According to the Berkeley Earth Temperature Report, a great source that tracks climate change metrics, the world has already warmed 1.3°C compared to the average between 1850 and 1900. The latter is frequently used as a benchmark for the pre-industrial period.
The effects of climate change were felt heavily in June and July when many countries across the globe, including those in Europe, experienced record-breaking temperatures.
Have you wondered why such intense heat extremes occur after “only” a 1.3°C increase?
Professor Stefan Rahmstorf, Head of Earth System Analysis at Potsdam Institute for Climate Impact Research, shared an insightful data chart on Twitter.
The chart illustrates that land surfaces have warmed much more than the ocean.
This is an integral insight because the global average temperature is made up of 70% ocean surface.

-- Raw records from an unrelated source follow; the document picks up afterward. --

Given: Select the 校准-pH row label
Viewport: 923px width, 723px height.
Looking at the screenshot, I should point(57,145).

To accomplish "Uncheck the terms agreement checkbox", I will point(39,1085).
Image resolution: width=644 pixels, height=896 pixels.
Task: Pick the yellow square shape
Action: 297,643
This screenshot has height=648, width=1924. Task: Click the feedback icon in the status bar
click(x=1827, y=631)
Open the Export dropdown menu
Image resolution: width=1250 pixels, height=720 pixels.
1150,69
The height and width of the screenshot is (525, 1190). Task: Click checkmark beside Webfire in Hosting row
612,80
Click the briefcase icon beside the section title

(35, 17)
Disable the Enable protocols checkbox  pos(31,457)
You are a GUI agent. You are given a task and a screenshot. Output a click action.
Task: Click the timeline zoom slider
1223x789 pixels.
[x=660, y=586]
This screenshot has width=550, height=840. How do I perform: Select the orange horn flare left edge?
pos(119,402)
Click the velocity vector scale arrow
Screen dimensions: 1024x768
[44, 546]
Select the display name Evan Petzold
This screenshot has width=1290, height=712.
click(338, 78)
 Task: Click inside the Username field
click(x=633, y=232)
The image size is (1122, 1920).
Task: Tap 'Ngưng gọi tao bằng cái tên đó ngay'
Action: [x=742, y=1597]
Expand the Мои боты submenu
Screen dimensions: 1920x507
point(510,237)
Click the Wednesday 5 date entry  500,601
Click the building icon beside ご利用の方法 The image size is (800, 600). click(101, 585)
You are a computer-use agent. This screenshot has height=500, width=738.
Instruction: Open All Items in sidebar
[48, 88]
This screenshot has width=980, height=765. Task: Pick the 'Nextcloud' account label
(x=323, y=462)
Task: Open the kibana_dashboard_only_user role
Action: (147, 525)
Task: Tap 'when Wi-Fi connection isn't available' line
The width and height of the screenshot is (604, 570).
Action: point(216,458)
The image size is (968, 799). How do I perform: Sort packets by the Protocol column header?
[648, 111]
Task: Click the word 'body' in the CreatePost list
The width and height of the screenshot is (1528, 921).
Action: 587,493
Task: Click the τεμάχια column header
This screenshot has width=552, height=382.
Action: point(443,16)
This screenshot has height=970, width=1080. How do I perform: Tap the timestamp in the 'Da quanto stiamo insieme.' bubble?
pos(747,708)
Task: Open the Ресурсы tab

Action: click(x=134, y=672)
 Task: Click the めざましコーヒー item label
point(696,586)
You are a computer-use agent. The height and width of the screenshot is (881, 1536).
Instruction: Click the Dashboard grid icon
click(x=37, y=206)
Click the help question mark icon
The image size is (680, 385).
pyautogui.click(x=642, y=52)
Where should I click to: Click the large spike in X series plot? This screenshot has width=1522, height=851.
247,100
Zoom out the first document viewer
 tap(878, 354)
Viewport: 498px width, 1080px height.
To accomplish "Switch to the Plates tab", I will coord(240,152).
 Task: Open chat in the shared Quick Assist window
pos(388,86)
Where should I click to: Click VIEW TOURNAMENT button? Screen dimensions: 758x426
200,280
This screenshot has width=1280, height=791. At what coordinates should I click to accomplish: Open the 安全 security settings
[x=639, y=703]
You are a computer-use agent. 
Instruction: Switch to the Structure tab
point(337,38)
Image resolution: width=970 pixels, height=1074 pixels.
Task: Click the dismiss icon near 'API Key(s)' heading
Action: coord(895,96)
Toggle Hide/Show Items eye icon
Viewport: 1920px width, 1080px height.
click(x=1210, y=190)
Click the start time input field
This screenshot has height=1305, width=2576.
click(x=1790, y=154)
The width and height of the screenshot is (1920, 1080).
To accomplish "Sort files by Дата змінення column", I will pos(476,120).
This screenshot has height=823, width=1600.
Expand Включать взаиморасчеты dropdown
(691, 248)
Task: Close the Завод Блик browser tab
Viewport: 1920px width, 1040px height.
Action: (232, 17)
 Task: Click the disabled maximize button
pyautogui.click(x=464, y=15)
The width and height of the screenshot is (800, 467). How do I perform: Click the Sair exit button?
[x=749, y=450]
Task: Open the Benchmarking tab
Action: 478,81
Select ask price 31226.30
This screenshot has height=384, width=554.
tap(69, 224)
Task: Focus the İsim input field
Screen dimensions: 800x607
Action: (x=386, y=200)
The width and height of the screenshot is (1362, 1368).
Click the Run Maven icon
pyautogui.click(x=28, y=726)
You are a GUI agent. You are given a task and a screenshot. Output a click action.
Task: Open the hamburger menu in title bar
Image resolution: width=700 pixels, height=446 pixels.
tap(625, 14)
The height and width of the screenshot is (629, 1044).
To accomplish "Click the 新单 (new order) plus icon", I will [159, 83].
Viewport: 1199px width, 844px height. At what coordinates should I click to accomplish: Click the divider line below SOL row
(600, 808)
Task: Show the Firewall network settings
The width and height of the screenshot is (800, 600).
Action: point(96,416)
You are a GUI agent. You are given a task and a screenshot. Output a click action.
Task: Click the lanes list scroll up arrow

As well, Rahmstorf cites a new study that argues Europe is a heatwave hotspot.
This means the continent exhibits upward temperature trends that are three-to-four times faster compared to the rest of the northern mid-latitudes.
The reasons are changes in the jet stream.
- The researchers found that this accelerated trend is linked to atmospheric dynamical changes, which arise from an increase in the frequency and persistence of double jet stream states over Eurasia.
- Such double jet occurrences are particularly important for western European heatwaves, explaining up to 35% of temperature variability.